From e4bf08d44be25d4de22e7d5442d357fd97bf71fb Mon Sep 17 00:00:00 2001
From: Alexey Bataev <a.bataev@hotmail.com>
Date: Wed, 24 May 2017 16:00:02 +0000
Subject: [PATCH] [OPENMP] Allow value of thread local variables in target
 regions.

If the variable is marked as TLS variable and target device does not
support TLS, the error is emitted for the variable even if it is not
used in target regions. Patch fixes this and allows to use the values of
the TLS variables in target regions.

git-svn-id: https://llvm.org/svn/llvm-project/cfe/trunk@303768 91177308-0d34-0410-b5e6-96231b3b80d8
---
 lib/Sema/SemaDecl.cpp                |  9 ++++---
 test/OpenMP/nvptx_target_codegen.cpp | 39 +++++++++++++++-------------
 2 files changed, 27 insertions(+), 21 deletions(-)
diff --git a/lib/Sema/SemaDecl.cpp b/lib/Sema/SemaDecl.cpp
index 11d8a756fb..27c23e4f11 100644
--- a/lib/Sema/SemaDecl.cpp
+++ b/lib/Sema/SemaDecl.cpp
@@ -6516,7 +6516,7 @@ NamedDecl *Sema::ActOnVariableDeclarator(
            diag::err_thread_non_global)
         << DeclSpec::getSpecifierName(TSCS);
     else if (!Context.getTargetInfo().isTLSSupported()) {
-      if (getLangOpts().CUDA) {
+      if (getLangOpts().CUDA || getLangOpts().OpenMPIsDevice) {
         // Postpone error emission until we've collected attributes required to
         // figure out whether it's a host or device variable and whether the
         // error should be ignored.
@@ -6578,8 +6578,11 @@ NamedDecl *Sema::ActOnVariableDeclarator(
   // Handle attributes prior to checking for duplicates in MergeVarDecl
   ProcessDeclAttributes(S, NewVD, D);
 
-  if (getLangOpts().CUDA) {
-    if (EmitTLSUnsupportedError && DeclAttrsMatchCUDAMode(getLangOpts(), NewVD))
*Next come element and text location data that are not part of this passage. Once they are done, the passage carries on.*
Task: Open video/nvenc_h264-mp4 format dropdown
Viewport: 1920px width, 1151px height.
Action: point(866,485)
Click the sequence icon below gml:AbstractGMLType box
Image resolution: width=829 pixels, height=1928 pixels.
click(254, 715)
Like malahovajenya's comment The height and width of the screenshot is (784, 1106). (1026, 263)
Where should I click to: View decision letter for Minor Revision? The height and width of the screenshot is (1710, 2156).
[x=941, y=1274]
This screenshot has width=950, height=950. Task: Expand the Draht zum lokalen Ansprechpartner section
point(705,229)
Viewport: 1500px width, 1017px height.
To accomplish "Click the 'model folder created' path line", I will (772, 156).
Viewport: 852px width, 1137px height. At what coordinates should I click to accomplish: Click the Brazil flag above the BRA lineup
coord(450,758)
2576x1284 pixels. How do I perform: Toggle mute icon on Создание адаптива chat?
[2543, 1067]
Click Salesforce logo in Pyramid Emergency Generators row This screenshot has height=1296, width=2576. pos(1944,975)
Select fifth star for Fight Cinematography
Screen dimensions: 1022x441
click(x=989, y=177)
+  if (getLangOpts().CUDA || getLangOpts().OpenMPIsDevice) {
+    if (EmitTLSUnsupportedError &&
+        ((getLangOpts().CUDA && DeclAttrsMatchCUDAMode(getLangOpts(), NewVD)) ||
+         (getLangOpts().OpenMPIsDevice &&
+          NewVD->hasAttr<OMPDeclareTargetDeclAttr>())))
       Diag(D.getDeclSpec().getThreadStorageClassSpecLoc(),
            diag::err_thread_unsupported);
     // CUDA B.2.5: "__shared__ and __constant__ variables have implied static
diff --git a/test/OpenMP/nvptx_target_codegen.cpp b/test/OpenMP/nvptx_target_codegen.cpp
index dab0c5a082..d7ce7dc7d1 100644
--- a/test/OpenMP/nvptx_target_codegen.cpp
+++ b/test/OpenMP/nvptx_target_codegen.cpp
@@ -9,12 +9,14 @@
 #define HEADER
 
 // Check that the execution mode of all 6 target regions is set to Generic Mode.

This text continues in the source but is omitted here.